TASK TO CARRY OUT »
Nothing but the lines from the one with "Continue with the green Next button text" through the last line of the entries below should appear in the copy, please, and no pictures.

Collected data:
____________
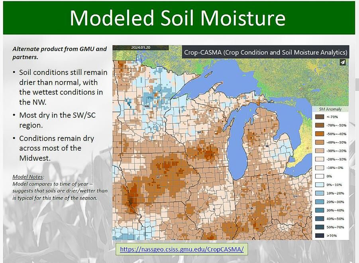359x263 pixels.
Task: Click the WI label on Wisconsin
Action: click(x=199, y=132)
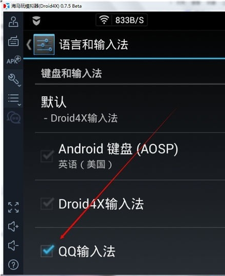225x276 pixels.
Task: Click the 语言和输入法 settings icon
Action: tap(44, 45)
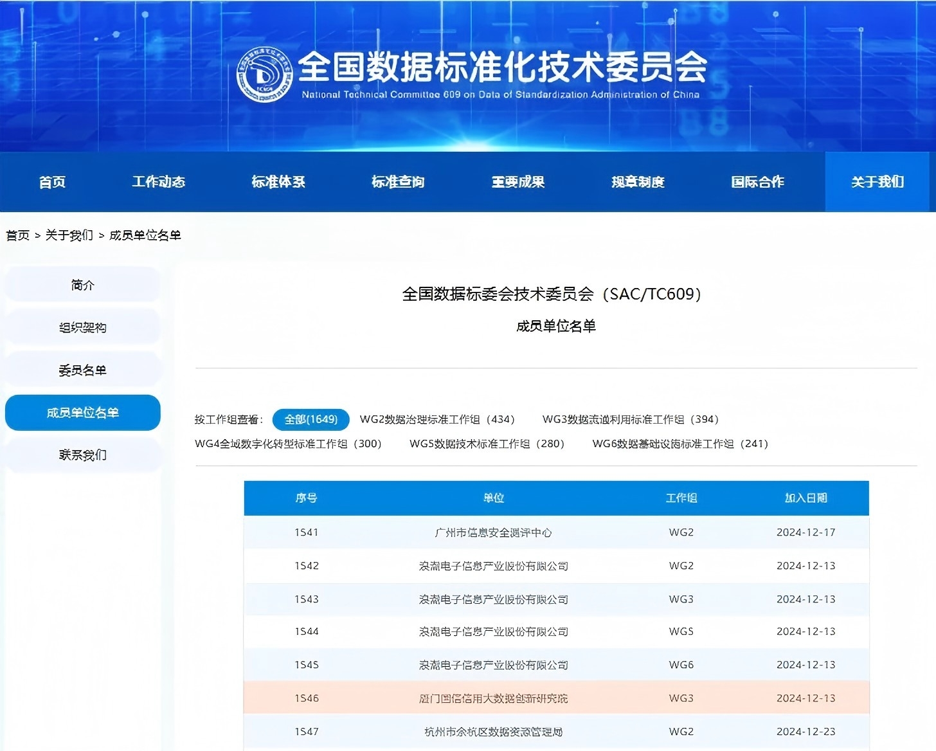This screenshot has width=936, height=751.
Task: Open 联系我们 in the sidebar
Action: pos(82,455)
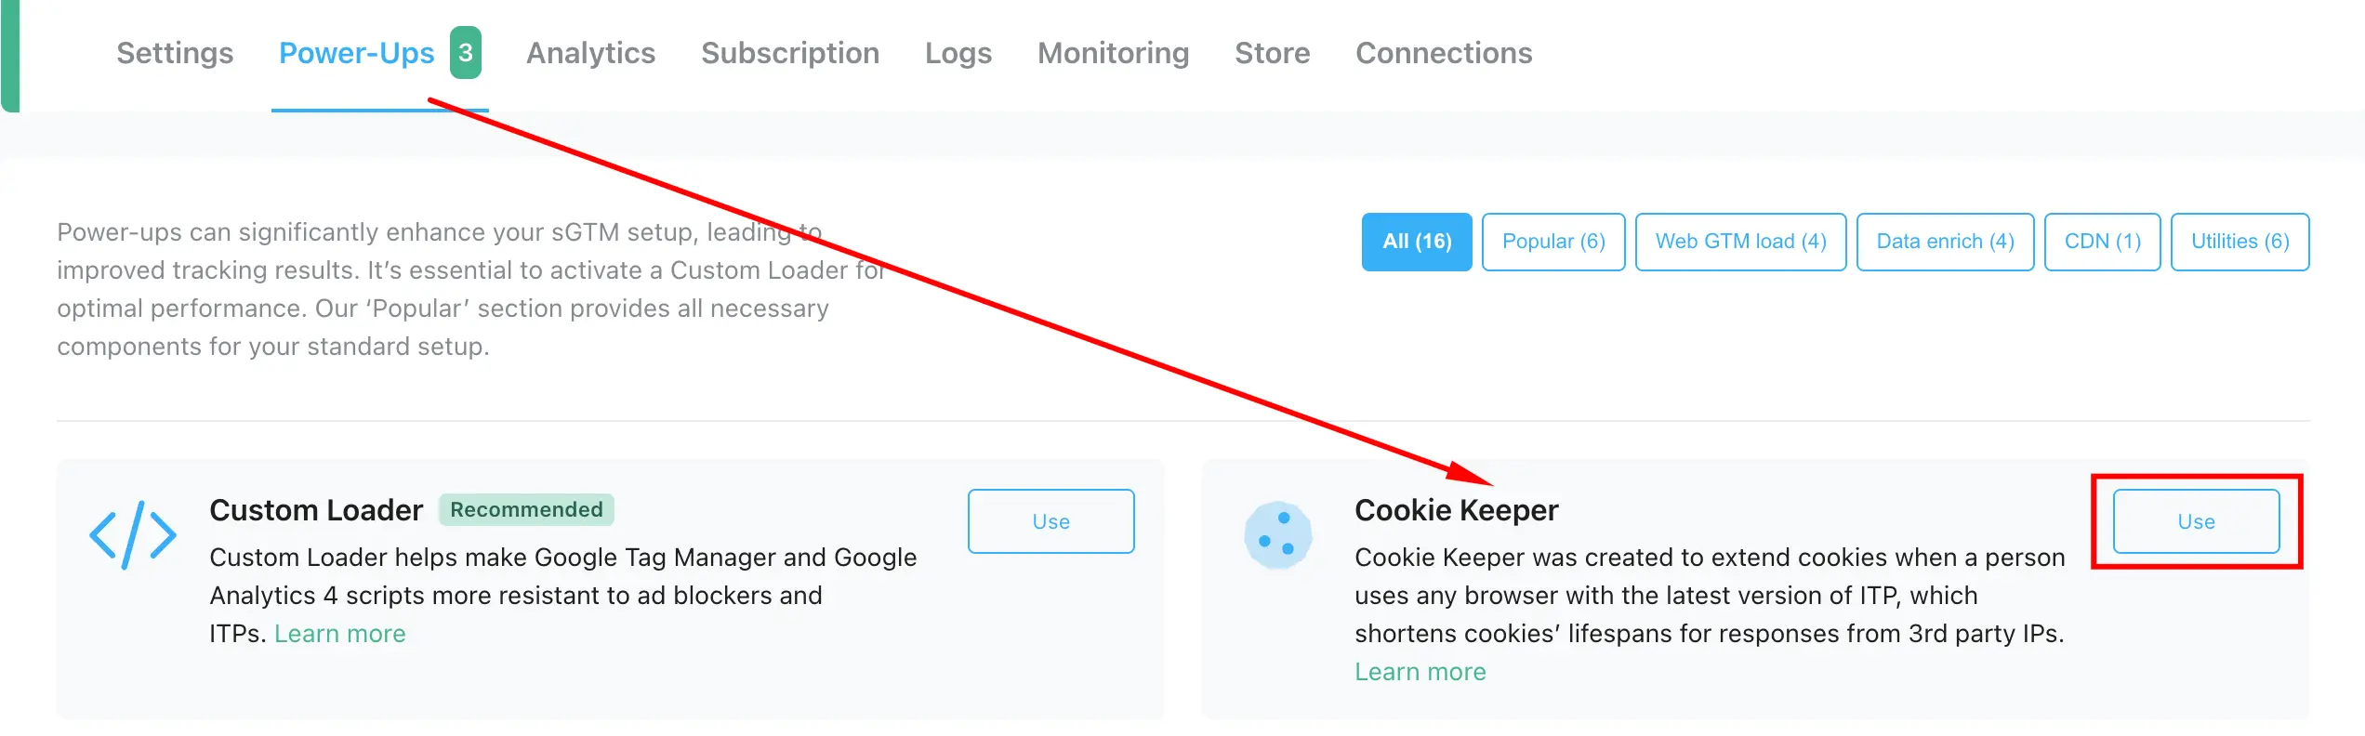Show Utilities (6) power-ups
2365x736 pixels.
click(x=2240, y=242)
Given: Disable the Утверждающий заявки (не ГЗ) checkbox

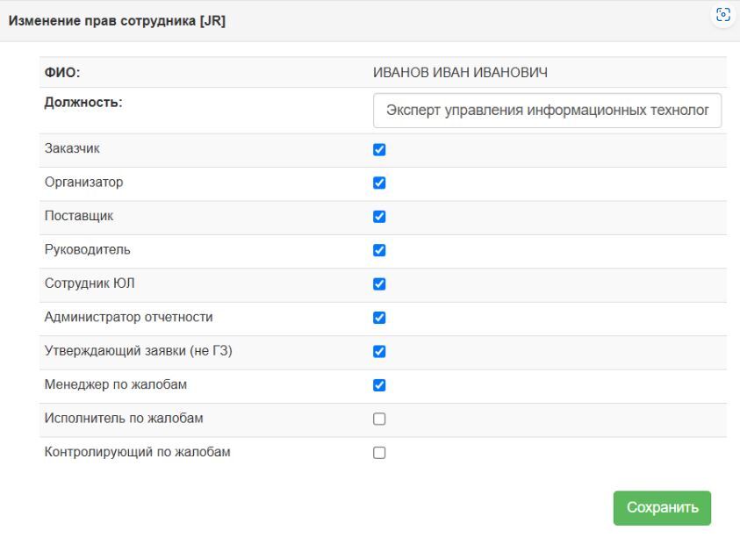Looking at the screenshot, I should pos(379,352).
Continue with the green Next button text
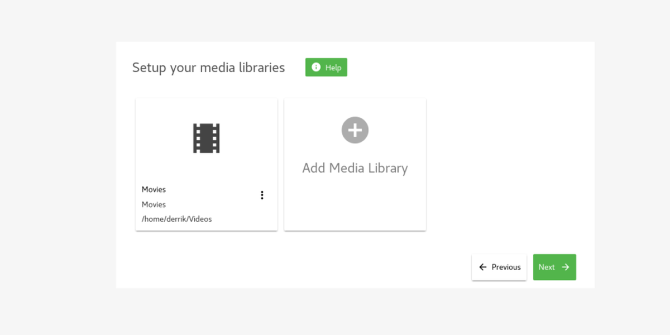 click(547, 267)
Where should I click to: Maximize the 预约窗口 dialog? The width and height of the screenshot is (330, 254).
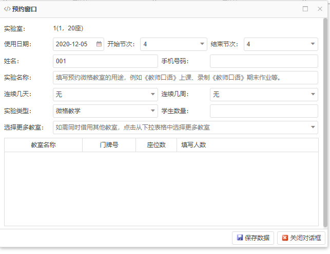pyautogui.click(x=305, y=9)
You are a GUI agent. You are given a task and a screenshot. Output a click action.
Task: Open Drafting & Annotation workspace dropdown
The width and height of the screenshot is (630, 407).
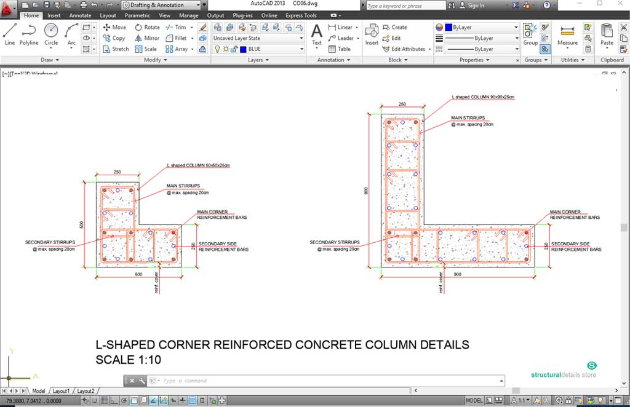(x=162, y=5)
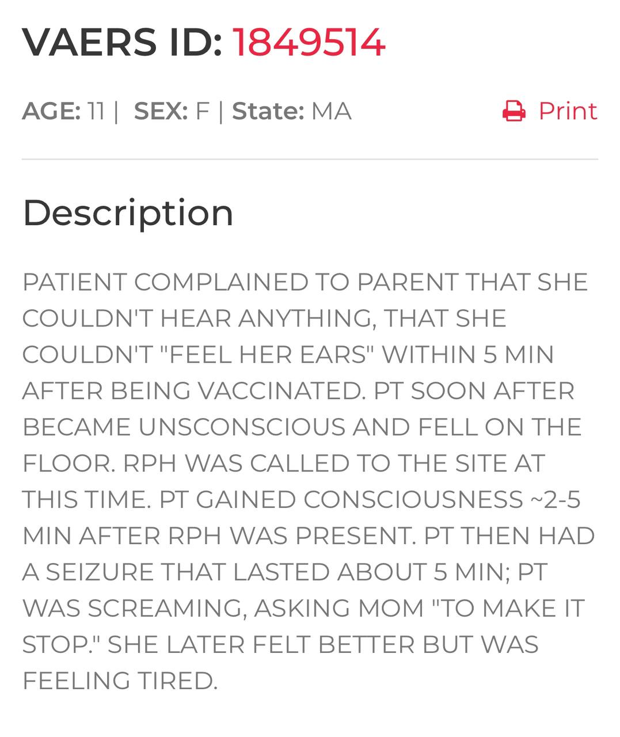Click the word UNSCONSCIOUS in the description
This screenshot has height=737, width=620.
[245, 427]
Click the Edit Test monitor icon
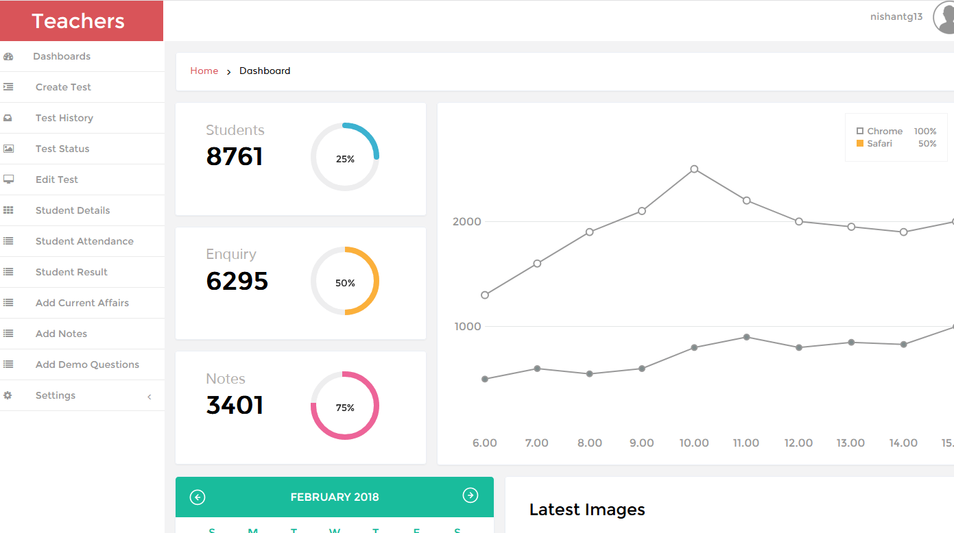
____________
TASK OUTPUT »
Continue with the green Next button text
 click(547, 267)
Where should I click to: Maximize the 预约窗口 dialog? The width and height of the screenshot is (330, 254).
pyautogui.click(x=305, y=9)
You are a GUI agent. You are given a task and a screenshot. Output a click action.
Task: Open Drafting & Annotation workspace dropdown
The width and height of the screenshot is (630, 407).
(x=162, y=5)
Click the word UNSCONSCIOUS in the description
This screenshot has height=737, width=620.
[245, 427]
Click the Edit Test monitor icon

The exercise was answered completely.